What happens when one or two pints slip through, and the unknowning recipient contacts HIV.
I donate all the time, they ask thesequestions, along with sleeping with prostitutes, sharing needles or going to Africa about 4 times each through the interview.
The nations health should supercede some 18 year old gay's feelings. But we all know it won't.
In my experience, they ask you all the sex, drugs & traveling to Africa questions on a private questionnaire, and then follow up with a confidential interview. If your iron is low or your temperature high or you checked a "yes" that should have been a "no", you are privately declined for donation. No branding, no red X on the forehead. Just, "I'm sorry, we cannot use your blood at this time"...

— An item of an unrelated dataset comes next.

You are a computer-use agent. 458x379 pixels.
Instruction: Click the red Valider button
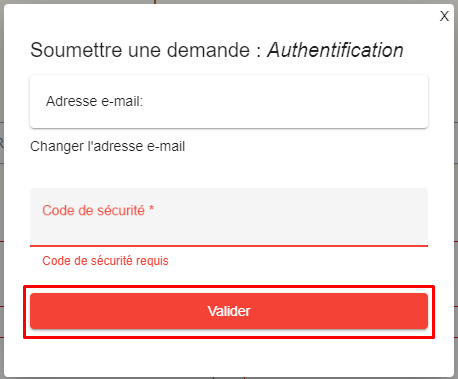pyautogui.click(x=229, y=311)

If somebody wants to lie to the questionnaire and lie to the interviewer, they are given one last opportunity to do the right thing. You are given two bar code stickers, one to put on your form if you think your blood is safe for transfusion and one if you have any reason to think there may be a risk. The interviewer hands you the stickers and turns away, so you can place the appropriate sticker on the form and throw the other one away. The blood bank even says that if you use the "DO NOT TRANSFUSE" sticker, your blood will be used for other purposes, such as research.
Now if anybody can go through that whole process, read the questions and go have the interview, and then use the "TRANSFUSE MY BLOOD" sticker even though they know they were lying, we are dealing with a level of narcissism that I have a hard time believing actually exists. Maybe I just run with the wrong (right) crowd...
When they got to the question, "Have you ever exchanged sex for money?" I replied, "Does that count child support?"